→ **What you need to do**
Retype, without changes or pictures, only the lines that begin at the one containing "Check the box for order E9B3" and end at the last line of the records that follow.

→ **Available data**
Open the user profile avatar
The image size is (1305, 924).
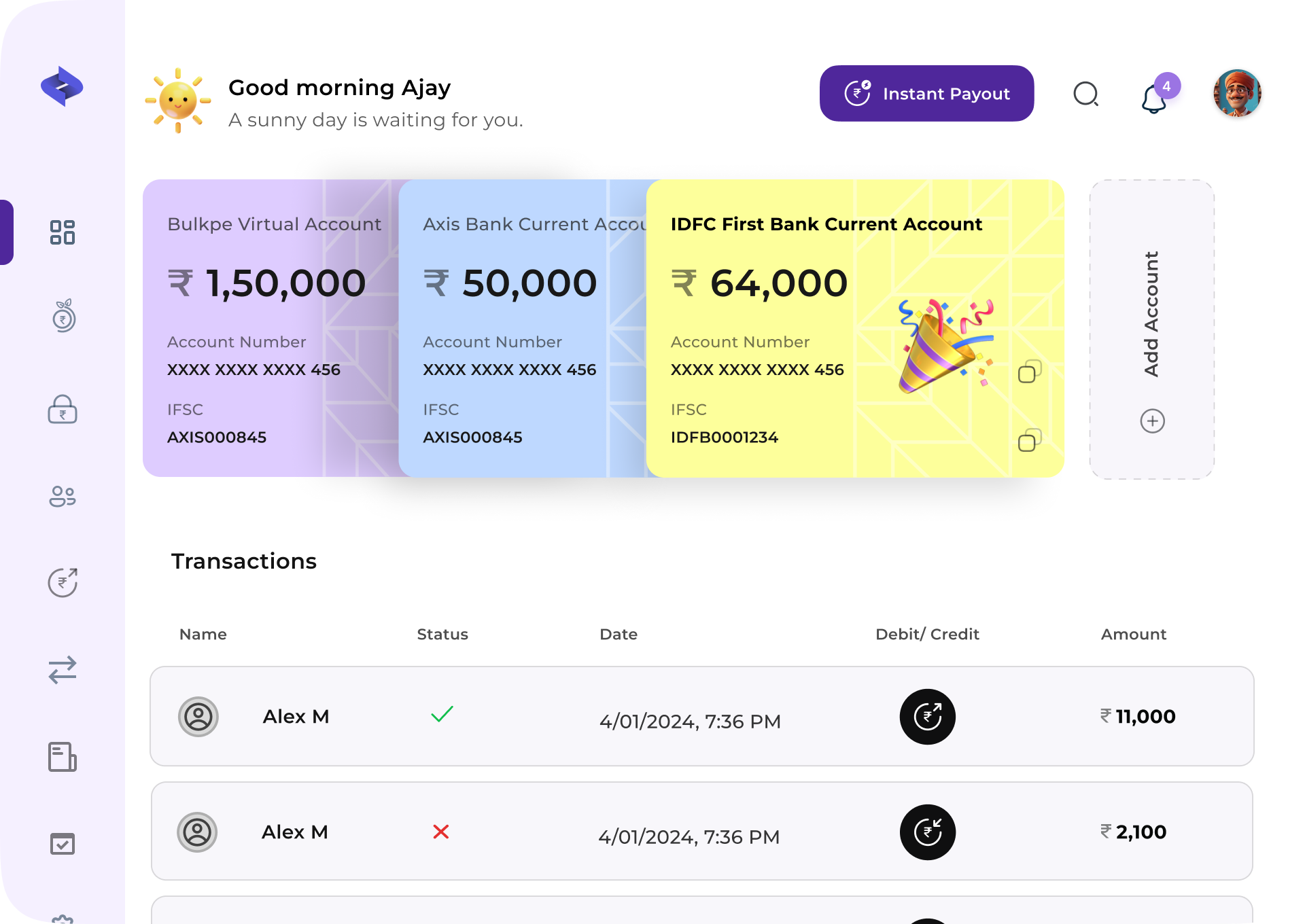click(x=1237, y=94)
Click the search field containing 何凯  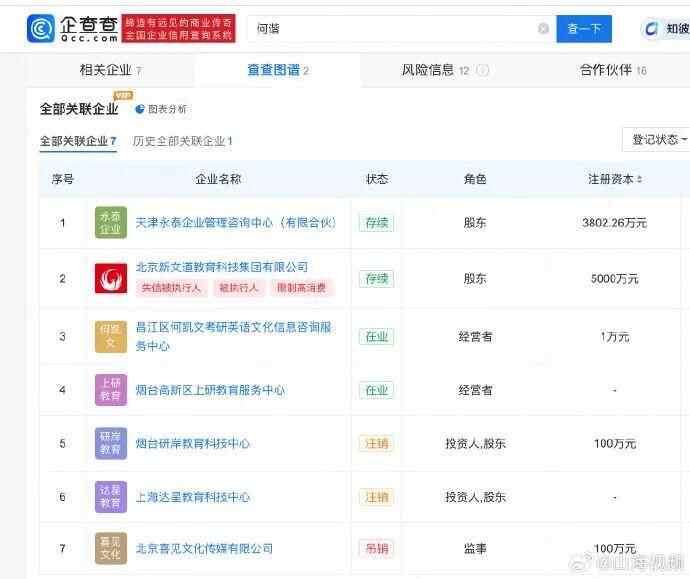coord(390,29)
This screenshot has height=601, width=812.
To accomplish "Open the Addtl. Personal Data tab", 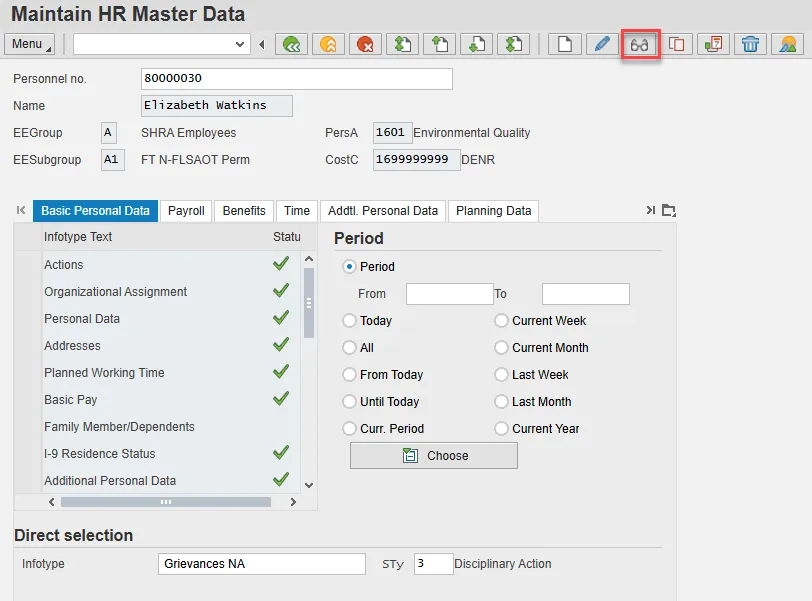I will point(383,211).
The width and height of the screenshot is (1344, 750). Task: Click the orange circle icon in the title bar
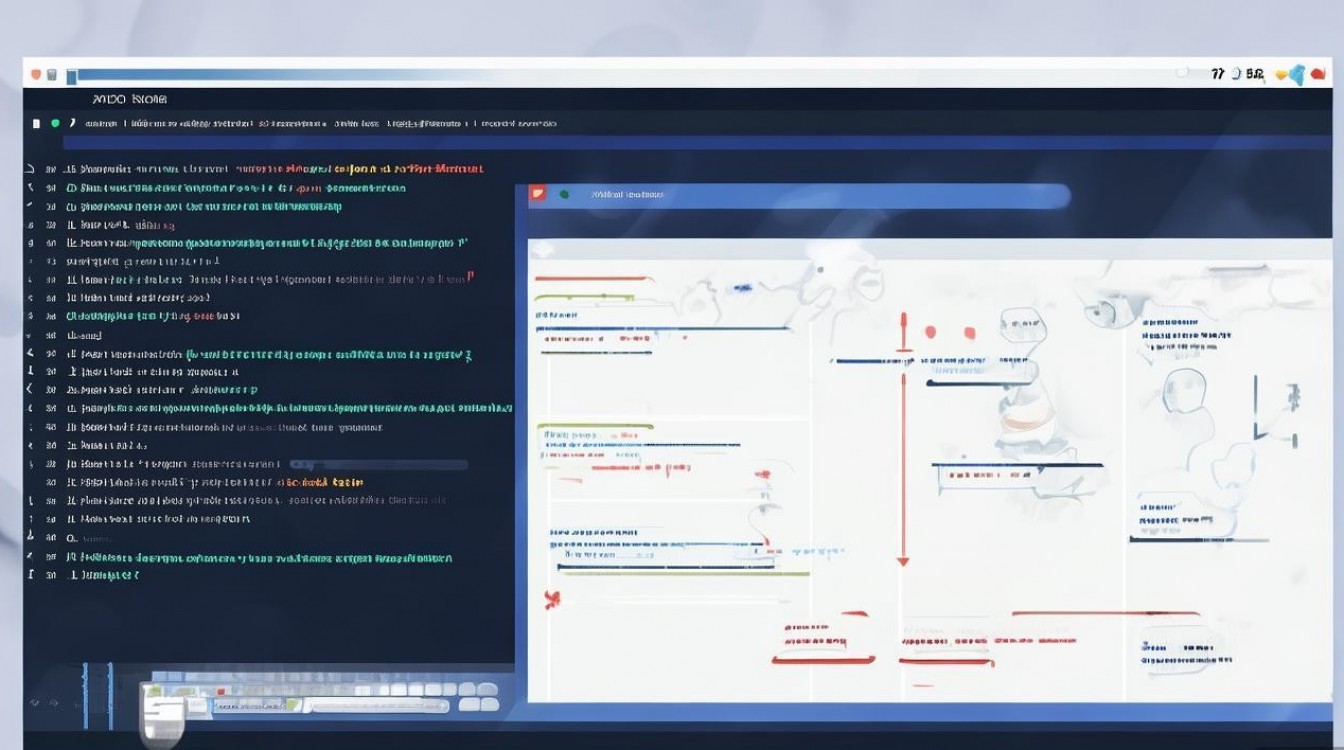(x=37, y=74)
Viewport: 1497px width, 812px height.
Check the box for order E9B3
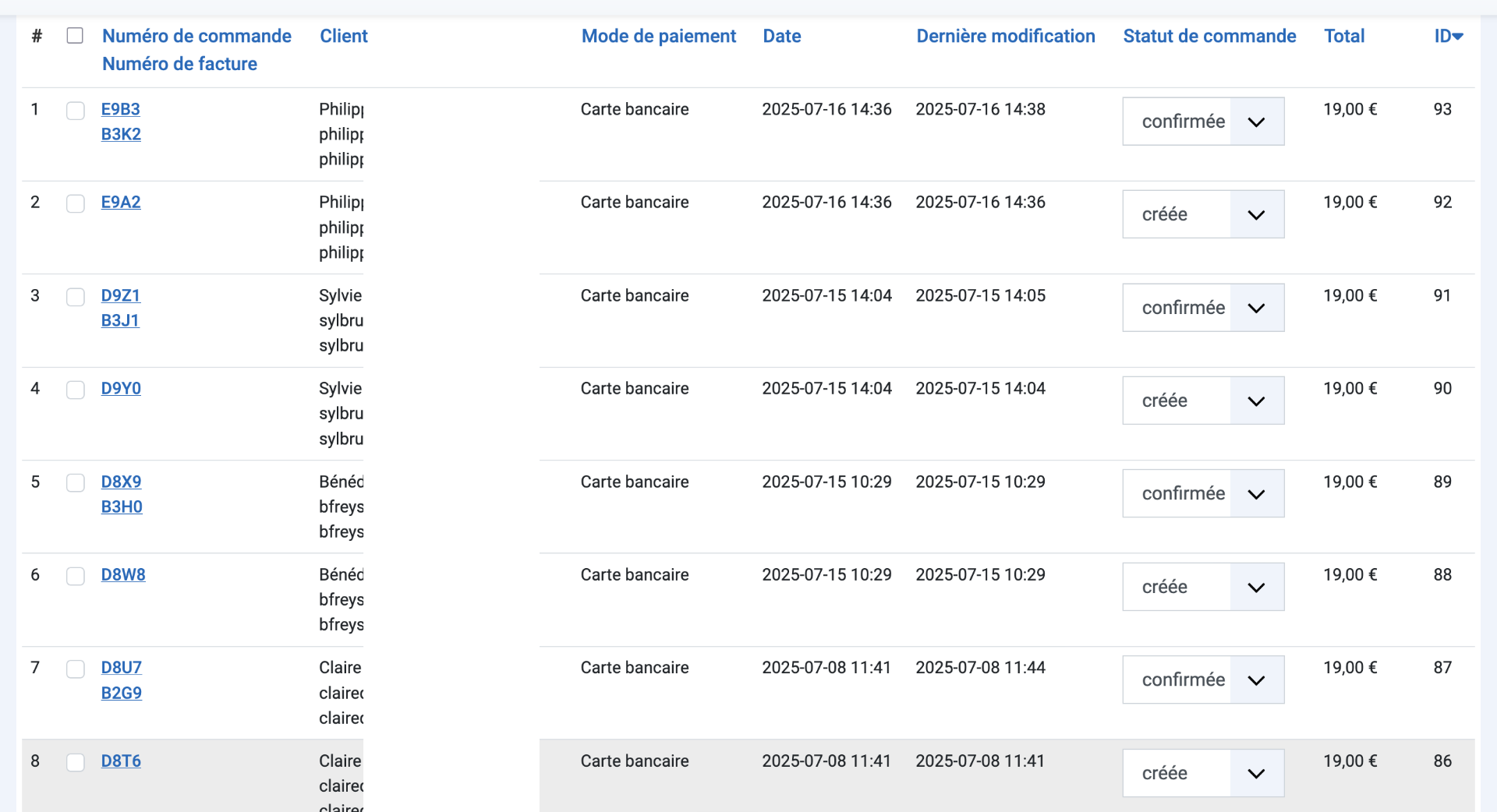point(76,111)
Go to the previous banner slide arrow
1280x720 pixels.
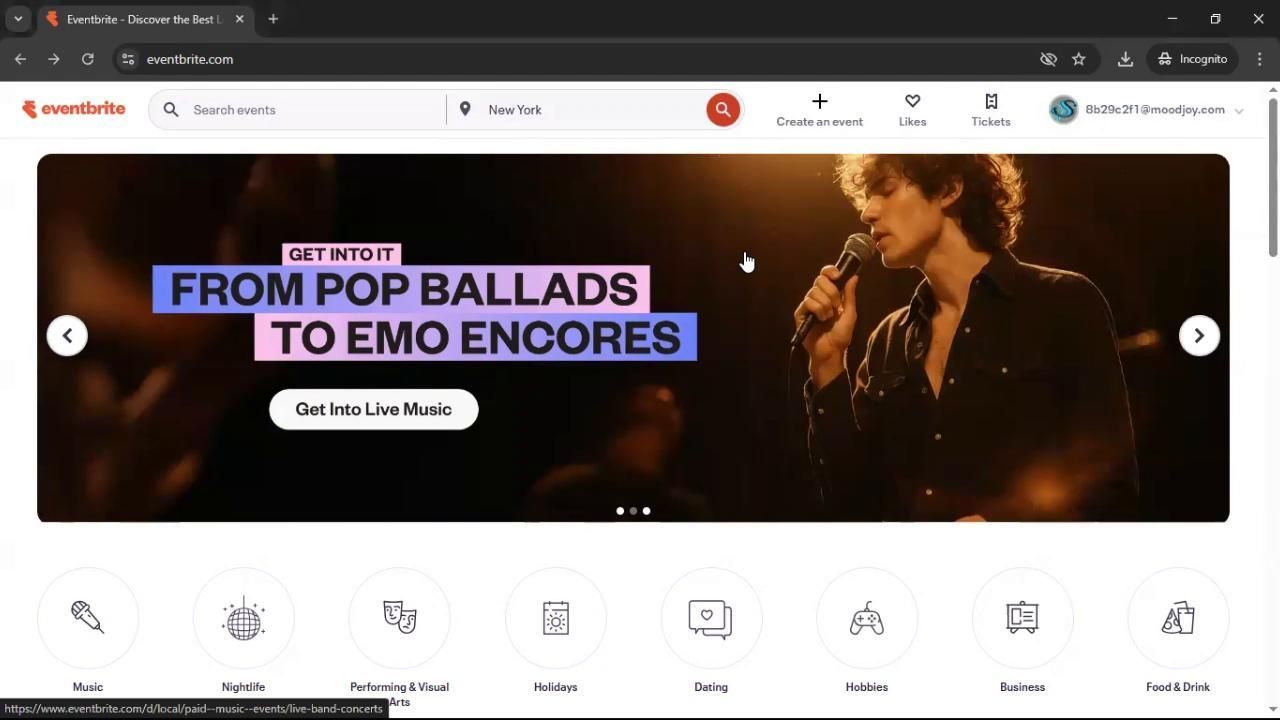(x=67, y=336)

→ **Written response**
Check the box for order E9B3
point(76,111)
Go to the previous banner slide arrow
1280x720 pixels.
(x=67, y=336)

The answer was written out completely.